Using bibliometrics within a qualitative framework—such as review by expert panels—was also the approach in the final version of the RFQ.


Under the Australian RFQ, research quality would have been assessed by a panel of experts, with one quarter of the panel members being end-users of research. The panel would have used a spectrum of bibliometric measures to compliment the review process.

The government ministry created a ‘Quality Metrics Working Group’, which developed recommendations for what bibliometrics would—and would not—be appropriate. The working group specifically rejected the Journal Impact Factor (né ISI Impact Factor):

It was believed that actual citation counts are a far better citation measure for judging the performance of groups than surrogates based on the average citation rates of the journals which carry that work. There were also concerns about the way in which the indicator is calculated and anecdotal evidence of increasing manipulation of the indicator by a few journal editors. Even when ranking journals, some disciplines had already made it clear that they wished to look beyond the Impact Factor and undertake a more detailed assessment of the quality of journals. (Butler 2008)(Butler 2008)

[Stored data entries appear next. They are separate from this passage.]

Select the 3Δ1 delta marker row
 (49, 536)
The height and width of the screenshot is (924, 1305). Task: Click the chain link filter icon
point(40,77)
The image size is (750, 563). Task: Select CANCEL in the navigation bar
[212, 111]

The working group on metrics recommended that panels choose from a “suite” of metrics that included citations reported as simple counts, averages, or centile distributions. Also, it was recommended that some fields might want to include citations from “non-standard venues”, meaning from outside the standard indicies of research publications from which bibliometrics typically draw data—though this practice was discouraged, since drawing citations from venues outside those indices would be a labor-intensive process. And the working group specifically recommended “that no attempt be made to aggregate the indicators to produce a single score” (Butler 2008)(Butler 2008).

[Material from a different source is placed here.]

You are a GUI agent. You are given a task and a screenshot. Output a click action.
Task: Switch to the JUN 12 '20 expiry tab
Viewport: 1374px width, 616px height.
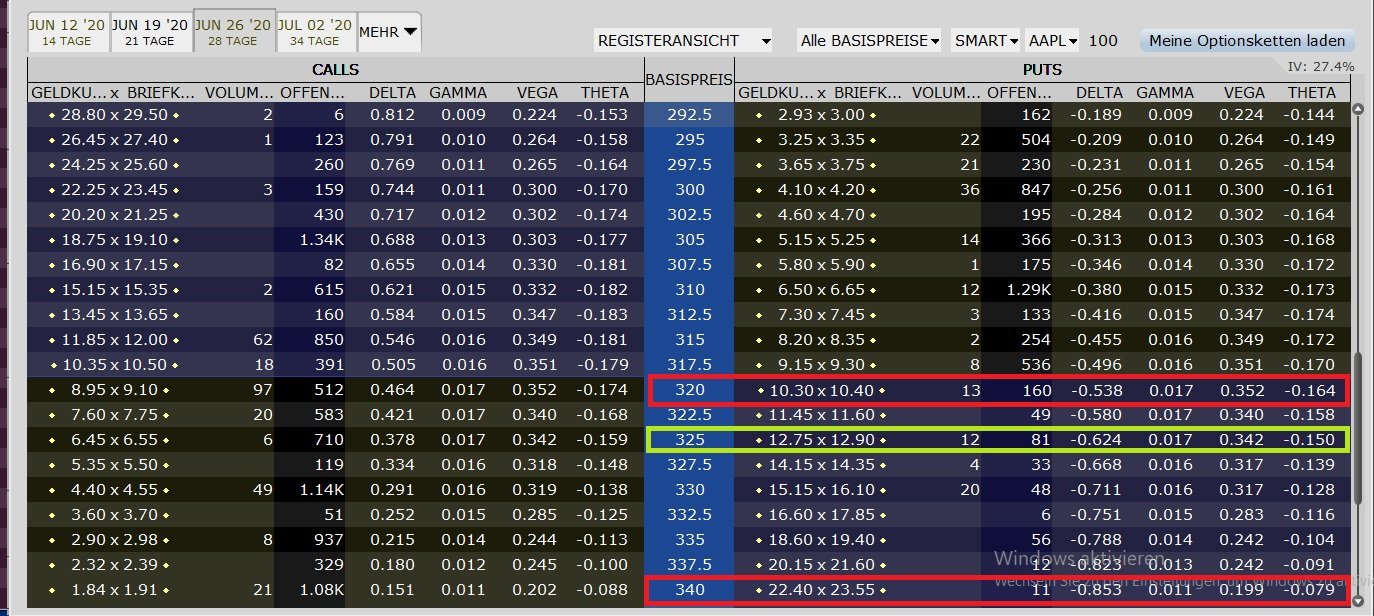[66, 32]
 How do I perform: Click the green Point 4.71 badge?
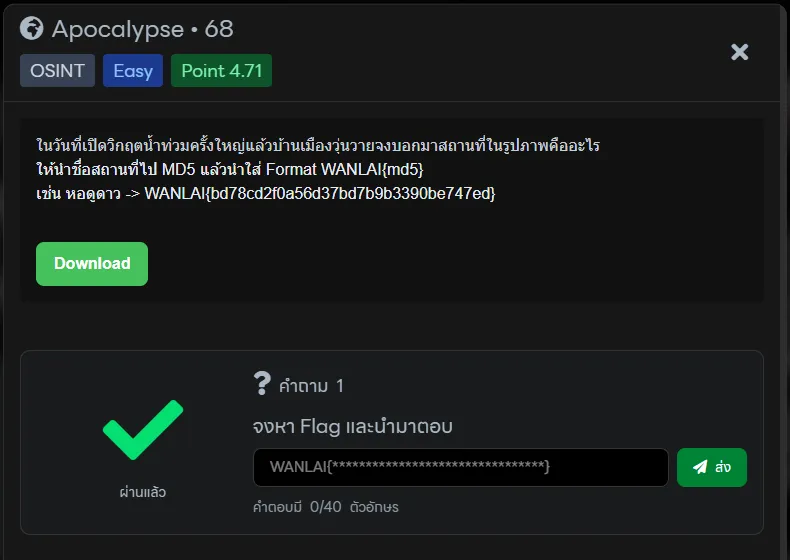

Ostensibly the working group recommended against aggregating quantitative measures to alleviate concerns that a single quantitative measure might have undue influence, but the advice also falls in line with concerns that “analysis of research performance on the basis of journals unavoidably introduces a ‘bibliometrically limited view of a complex reality’” (van Raan et al. 2007)(van Raan et al. 2007).

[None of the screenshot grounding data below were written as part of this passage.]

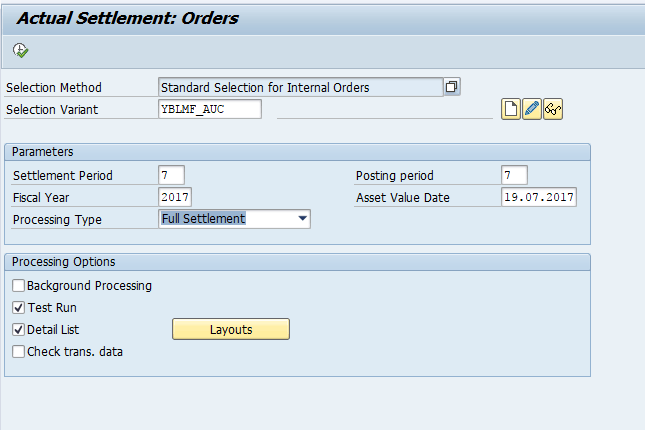645x430 pixels.
Task: Create a new selection variant
Action: pos(511,109)
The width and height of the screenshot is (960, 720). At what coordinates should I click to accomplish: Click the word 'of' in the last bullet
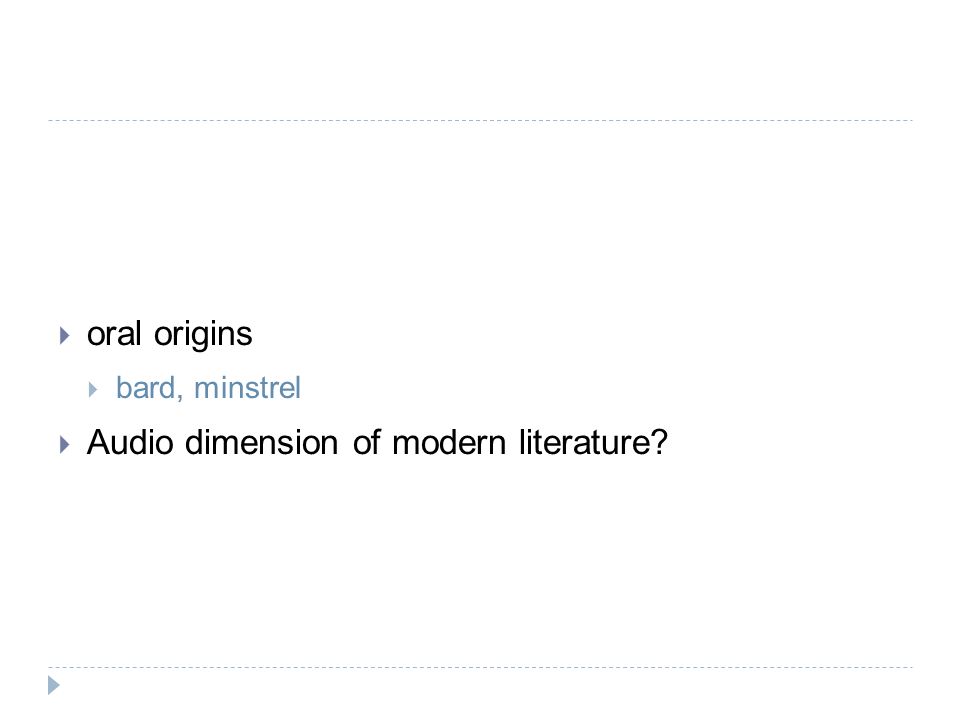point(366,443)
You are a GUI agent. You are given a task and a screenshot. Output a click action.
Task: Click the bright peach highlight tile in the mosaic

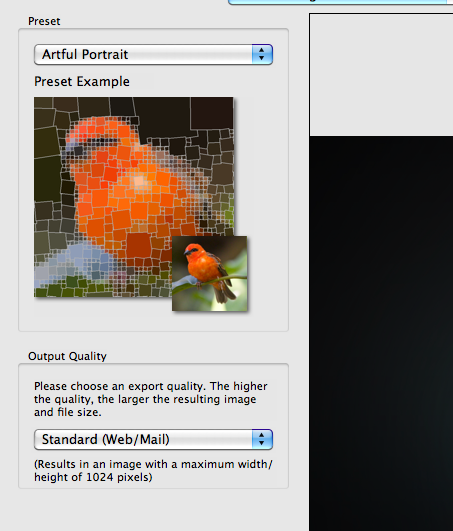138,181
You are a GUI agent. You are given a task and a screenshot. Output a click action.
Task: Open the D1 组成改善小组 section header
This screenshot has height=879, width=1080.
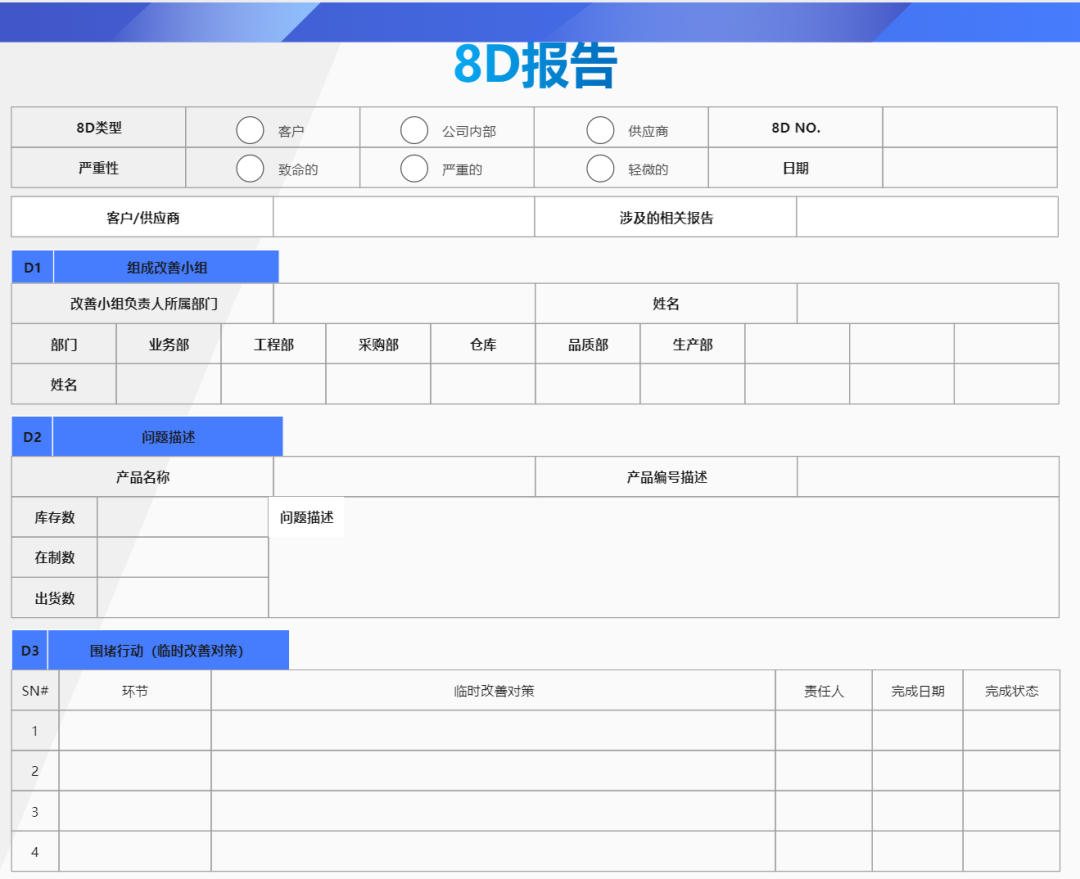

So, while bibliometrics were to play a role in the RFQ, and do play a role in REF, they are used within a qualitative framework since the evaluation of research is a complex and muli-faceted problem. As Adler et al. write:

We do not dismiss citation statistics as a tool for assessing the quality of research—citation data and statistics can provide some valuable information. We recognize that assessment must be practical, and for this reason easily derived citation statistics almost surely will be part of the process. But citation data provide only a limited and incomplete view of research quality, and the statistics derived from citation data are sometimes poorly understood and misused. Research is too important to measure its value with only a single coarse tool. (Adler et al. 2009)(Adler et al. 2009)

So, a mix of qualitative and quantitative methods is used to evaluate research quality. And it turns out that a mixture of methods is also used for the evaluation the practical impact of research, a discussion of which is in the next section.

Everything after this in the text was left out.